The novel explores the character development of Elizabeth Bennet, the protagonist, as she learns about the repercussions of hasty judgments and the divide between superficial virtue and genuine goodness. The satire’s strength resides in its accurate portrayal of etiquette, education, marriage, and money in England during the Regency period. Despite the fact that it was first published over two centuries ago, Pride and Prejudice continues to enchant readers today.
4. Things Fall Apart by Chinua Achebe
Things Fall Apart is the first of Chinua Achebe’s critically acclaimed African Trilogy. The story depicts Africa’s devastating confrontation with Europe as it creates its colonial presence. The novel explores a man’s futile resistance to the depreciation of his Igbo traditions by British political and religious forces.

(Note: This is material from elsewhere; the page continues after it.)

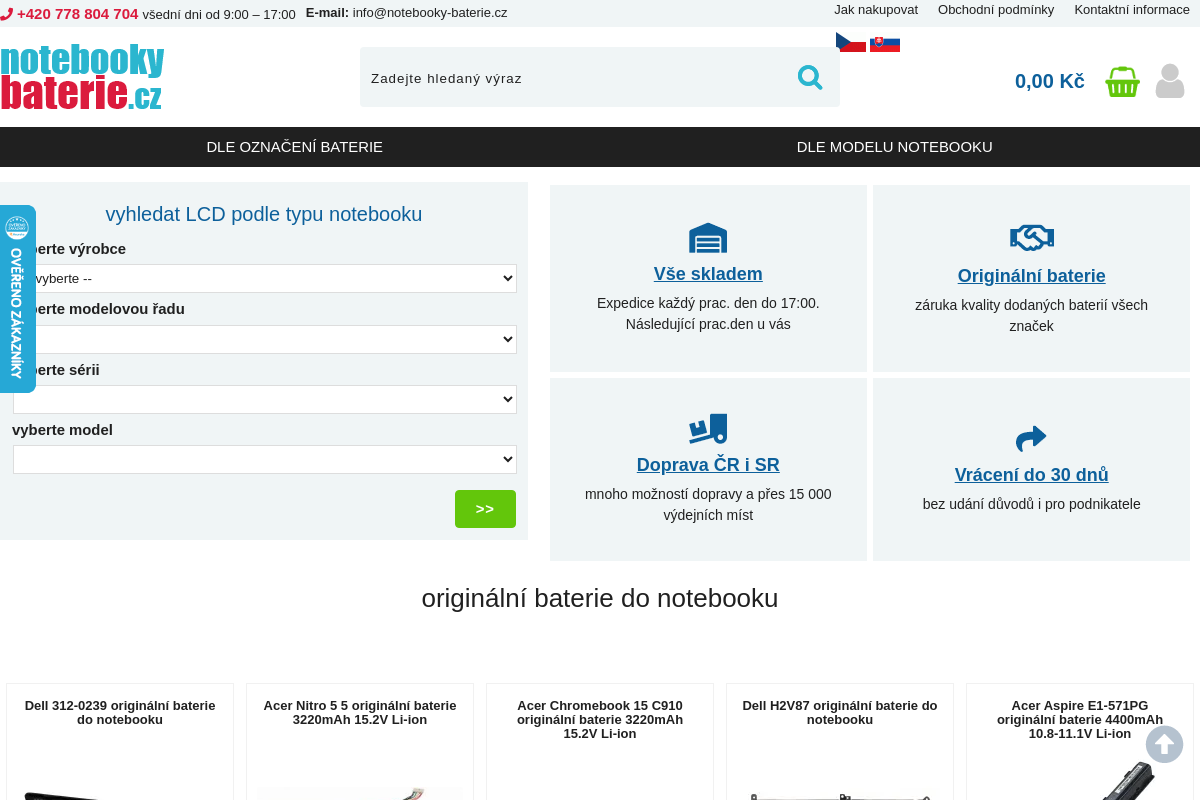Click the search magnifier icon

(x=809, y=77)
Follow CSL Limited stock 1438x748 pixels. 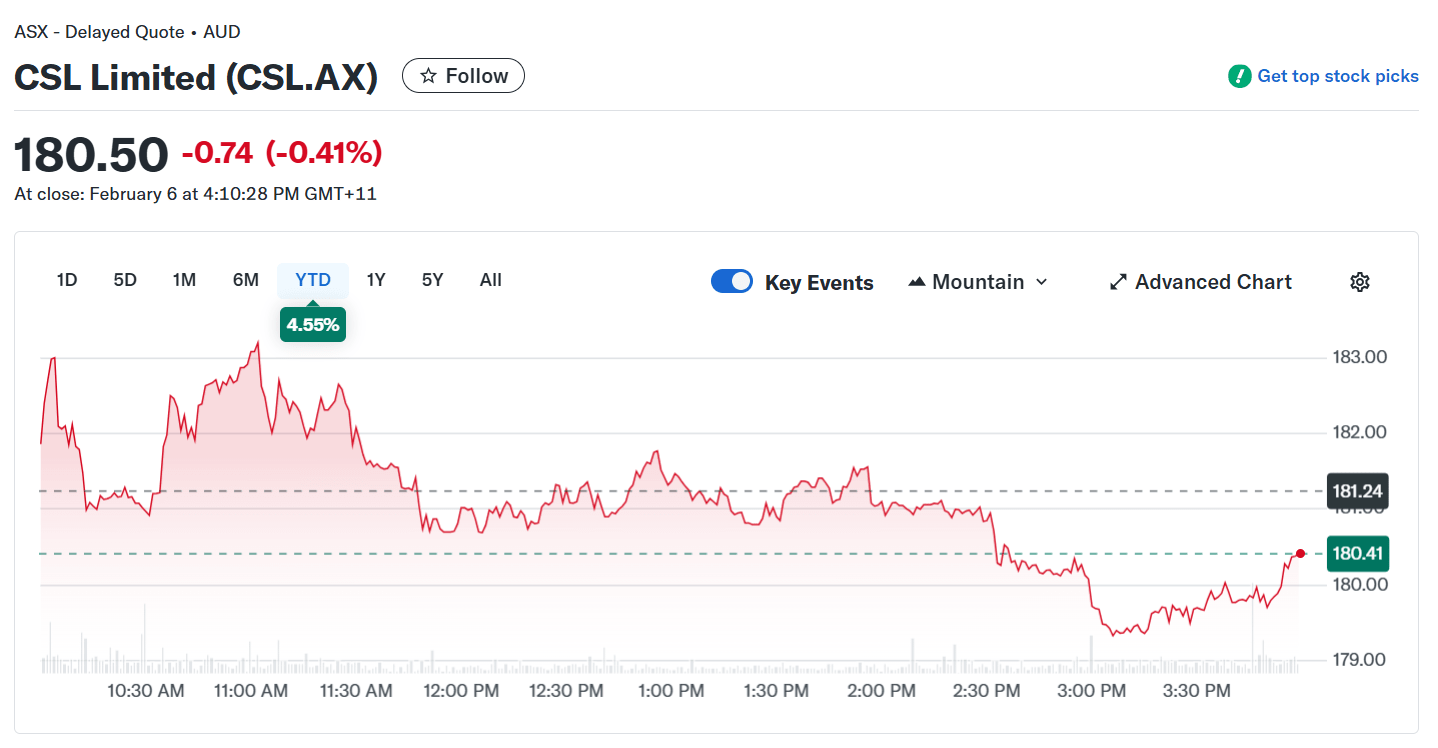pyautogui.click(x=463, y=75)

Things Fall Apart deals with what sudden change from the customary path means for different characters. The strain concerning whether change ought to be privileged over tradition includes inquiries of individual status. The story captures the pre-colonial life in Nigeria and the advent of the Europeans during the late nineteenth century. The novel cross examines the conflict of societies, tradition and frameworks of belief.
3. Wuthering Heights by Emily Brontë
Emily Bront’s novel Wuthering Heights was first published under the pseudonym Ellis Bell in 1847. Romanticism and Gothic fiction influenced the novel. Although Wuthering Heights is now regarded a masterpiece of English literature, it was faced criticism at the time. It was divisive because of its portrayals of mental and physical cruelty, as well as its challenges to Victorian morality, religion and societal ideals.
Heathcliff and Catherine engage in a romance that destroys them and those around them in this epic saga of love, jealousy, betrayal, and retribution. This famous tale of thwarted romance is set in the lonely and harsh Yorkshire moors and begins when the new tenant of Thrushcross Grange, Mr Lockwood, is forced to seek shelter for the night in Wuthering Heights. As the night progresses, Lockwood learns more about Wuthering Heights’ turbulent past and those associated with it.
2. To Kill a Mockingbird by Harper Lee
Harper Lee’s work To Kill a Mockingbird was first published in 1960 and became an immediate success. The Pulitzer Prize-winning novel has become a modern American classic. The work is known for its warmth and comedy, despite dealing with serious subjects such as rape and racial discrimination.
To Kill a Mockingbird is a compassionate, dramatic, and emotionally moving novel that leads readers to the origins of human conduct- to innocence and experience. This regional story by a young Alabama woman has been translated into forty languages. Harper Lee considered her work to be a simple love story from the beginning. It is now acknowledged as a literary masterpiece in the United States.
1. A Thousand Splendid Suns by Khaled Hosseini
If you are an avid reader, the probability of you having read the novel ‘The Kite Runner’ by Khaled Hosseini is really high. The writer, in almost all of his works, directly hits at the double oppression that women face and about his homeland, Afghanistan.
A Thousand Splendid Suns is a captivating novel set against the tumultuous events of Afghanistan’s last thirty years- from the Soviet invasion to the Taliban’s reign to post-Taliban rebuild- that puts the country’s violence, fear and faith in vivid, human terms. It’s a story about two generations of people brought together by the catastrophic expanse of war, where human lives are inextricably linked to the events unfolding around them. Life becomes a continuous struggle against famine, brutality, and dread once the Taliban seize control. Love, on the other hand, may drive a person to behave in unexpected ways and inspire them to overcome the most difficult challenges with astounding heroism.